(Information given)

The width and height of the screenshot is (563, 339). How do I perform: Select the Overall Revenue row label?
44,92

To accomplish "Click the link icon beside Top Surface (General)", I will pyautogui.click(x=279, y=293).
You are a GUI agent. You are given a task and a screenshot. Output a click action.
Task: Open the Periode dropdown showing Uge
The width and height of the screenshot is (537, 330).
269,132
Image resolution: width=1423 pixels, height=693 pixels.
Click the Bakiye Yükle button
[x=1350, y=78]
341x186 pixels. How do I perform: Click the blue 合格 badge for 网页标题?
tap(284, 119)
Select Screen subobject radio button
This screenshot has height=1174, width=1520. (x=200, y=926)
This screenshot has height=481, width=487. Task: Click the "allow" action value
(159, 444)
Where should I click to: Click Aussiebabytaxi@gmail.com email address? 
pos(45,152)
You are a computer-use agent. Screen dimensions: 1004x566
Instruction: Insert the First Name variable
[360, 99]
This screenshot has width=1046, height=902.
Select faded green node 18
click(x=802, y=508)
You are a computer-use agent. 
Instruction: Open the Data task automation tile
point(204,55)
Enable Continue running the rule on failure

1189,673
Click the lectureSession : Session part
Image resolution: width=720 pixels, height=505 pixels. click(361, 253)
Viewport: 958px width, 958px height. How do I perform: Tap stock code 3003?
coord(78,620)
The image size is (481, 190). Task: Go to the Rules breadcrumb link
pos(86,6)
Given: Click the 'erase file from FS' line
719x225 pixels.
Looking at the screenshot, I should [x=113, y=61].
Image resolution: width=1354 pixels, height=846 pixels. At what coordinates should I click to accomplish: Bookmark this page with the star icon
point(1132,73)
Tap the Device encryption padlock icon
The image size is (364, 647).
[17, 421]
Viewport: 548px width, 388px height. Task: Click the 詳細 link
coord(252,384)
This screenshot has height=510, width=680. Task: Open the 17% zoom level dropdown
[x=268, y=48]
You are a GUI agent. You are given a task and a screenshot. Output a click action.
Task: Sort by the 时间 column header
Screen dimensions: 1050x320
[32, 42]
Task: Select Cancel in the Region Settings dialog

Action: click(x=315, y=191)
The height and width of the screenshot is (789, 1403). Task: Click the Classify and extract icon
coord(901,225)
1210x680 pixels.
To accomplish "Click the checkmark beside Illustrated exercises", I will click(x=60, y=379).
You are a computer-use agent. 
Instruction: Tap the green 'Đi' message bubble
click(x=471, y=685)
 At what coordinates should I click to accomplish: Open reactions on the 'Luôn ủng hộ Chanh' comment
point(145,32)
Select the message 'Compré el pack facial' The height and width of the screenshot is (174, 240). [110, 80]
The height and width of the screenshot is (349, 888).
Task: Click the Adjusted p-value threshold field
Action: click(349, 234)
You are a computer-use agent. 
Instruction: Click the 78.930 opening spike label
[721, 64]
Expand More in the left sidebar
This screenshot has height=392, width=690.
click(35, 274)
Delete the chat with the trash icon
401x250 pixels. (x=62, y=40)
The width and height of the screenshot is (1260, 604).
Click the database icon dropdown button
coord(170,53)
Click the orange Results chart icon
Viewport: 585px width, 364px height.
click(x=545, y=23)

(End Information given)

Exercise:
All the entries above need to be reproduced exactly.

Result for this exercise:
The width and height of the screenshot is (563, 339). How do I perform: Select the Overall Revenue row label?
44,92

To accomplish "Click the link icon beside Top Surface (General)", I will pyautogui.click(x=279, y=293).
You are a GUI agent. You are given a task and a screenshot. Output a click action.
Task: Open the Periode dropdown showing Uge
The width and height of the screenshot is (537, 330).
269,132
Image resolution: width=1423 pixels, height=693 pixels.
Click the Bakiye Yükle button
[x=1350, y=78]
341x186 pixels. How do I perform: Click the blue 合格 badge for 网页标题?
tap(284, 119)
Select Screen subobject radio button
This screenshot has height=1174, width=1520. (x=200, y=926)
This screenshot has height=481, width=487. Task: Click the "allow" action value
(159, 444)
Where should I click to: Click Aussiebabytaxi@gmail.com email address? 
pos(45,152)
You are a computer-use agent. Screen dimensions: 1004x566
Instruction: Insert the First Name variable
[360, 99]
This screenshot has width=1046, height=902.
Select faded green node 18
click(x=802, y=508)
You are a computer-use agent. 
Instruction: Open the Data task automation tile
point(204,55)
Enable Continue running the rule on failure

1189,673
Click the lectureSession : Session part
Image resolution: width=720 pixels, height=505 pixels. click(361, 253)
Viewport: 958px width, 958px height. How do I perform: Tap stock code 3003?
coord(78,620)
The image size is (481, 190). Task: Go to the Rules breadcrumb link
pos(86,6)
Given: Click the 'erase file from FS' line
719x225 pixels.
Looking at the screenshot, I should [x=113, y=61].
Image resolution: width=1354 pixels, height=846 pixels. At what coordinates should I click to accomplish: Bookmark this page with the star icon
point(1132,73)
Tap the Device encryption padlock icon
The image size is (364, 647).
[17, 421]
Viewport: 548px width, 388px height. Task: Click the 詳細 link
coord(252,384)
This screenshot has height=510, width=680. Task: Open the 17% zoom level dropdown
[x=268, y=48]
You are a GUI agent. You are given a task and a screenshot. Output a click action.
Task: Sort by the 时间 column header
Screen dimensions: 1050x320
[32, 42]
Task: Select Cancel in the Region Settings dialog

Action: click(x=315, y=191)
The height and width of the screenshot is (789, 1403). Task: Click the Classify and extract icon
coord(901,225)
1210x680 pixels.
To accomplish "Click the checkmark beside Illustrated exercises", I will click(x=60, y=379).
You are a computer-use agent. 
Instruction: Tap the green 'Đi' message bubble
click(x=471, y=685)
 At what coordinates should I click to accomplish: Open reactions on the 'Luôn ủng hộ Chanh' comment
point(145,32)
Select the message 'Compré el pack facial' The height and width of the screenshot is (174, 240). [110, 80]
The height and width of the screenshot is (349, 888).
Task: Click the Adjusted p-value threshold field
Action: click(349, 234)
You are a computer-use agent. 
Instruction: Click the 78.930 opening spike label
[721, 64]
Expand More in the left sidebar
This screenshot has height=392, width=690.
click(35, 274)
Delete the chat with the trash icon
401x250 pixels. (x=62, y=40)
The width and height of the screenshot is (1260, 604).
Click the database icon dropdown button
coord(170,53)
Click the orange Results chart icon
Viewport: 585px width, 364px height.
click(x=545, y=23)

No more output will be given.